Abstract Synucleinopathy is characterized by abnormal accumulation of misfolded α-synuclein (α-Syn)-positive cytoplasmic inclusions and by neurodegeneration and cognitive impairments, but the pathogenesis mechanism of synucleinopathy remains to be defined. Using a transmission model of synucleinopathy by intracerebral injection of preformed A53T α-Syn fibrils, we investigated whether aberrant adenosine A 2A receptor (A 2A R) signaling contributed to pathogenesis of synucleinopathy.

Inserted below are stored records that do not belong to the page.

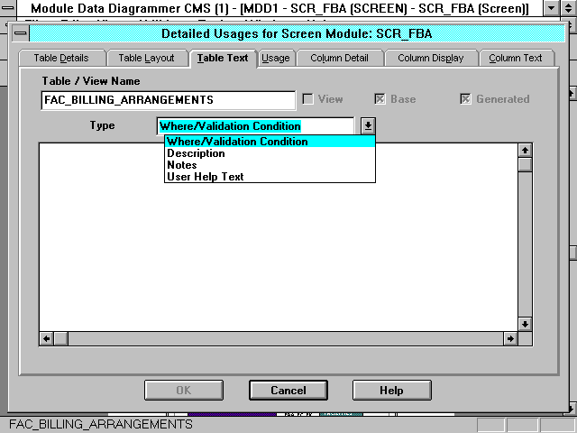Go to the Table Layout tab

click(146, 58)
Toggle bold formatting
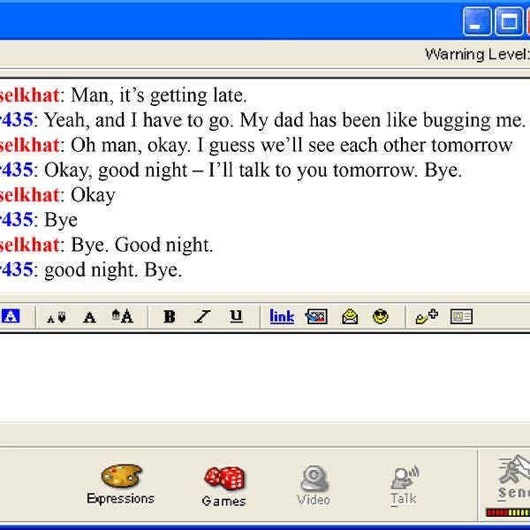Screen dimensions: 530x530 [x=169, y=317]
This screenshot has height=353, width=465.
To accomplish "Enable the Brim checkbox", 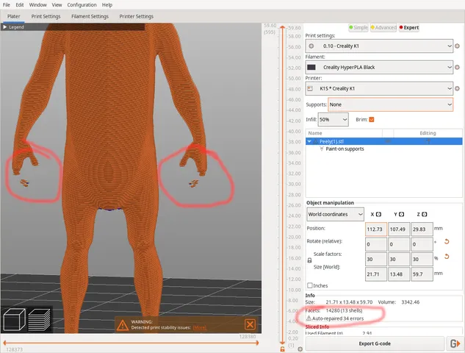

We demonstrated that intra-hippocampal injection of preformed mutant α-Syn fibrils triggered a striking and selective induction of A 2A R expression which was closely co-localized with pSer129 α- Syn -rich inclusions in neurons and glial cells of hippocampus. Importantly, by abolishing aberrant A 2A R signaling triggered by mutant α-Syn, genetic deletion of A 2A Rs blunted a cascade of pathological events leading to synucleinopathy, including pSer129 α- Syn -rich and p62-positive aggregates, NF-κB activation and astrogliosis, apoptotic neuronal cell death and working memory deficits without affecting motor activity. These findings define α- Syn -triggered aberrant A 2A R signaling as a critical pathogenesis mechanism of synucleinopathy with dual controls of cognition and neurodegeneration by modulating α-Syn aggregates. Thus, aberrant A 2A R signaling represents a useful biomarker as well as a therapeutic target of synucleinopathy.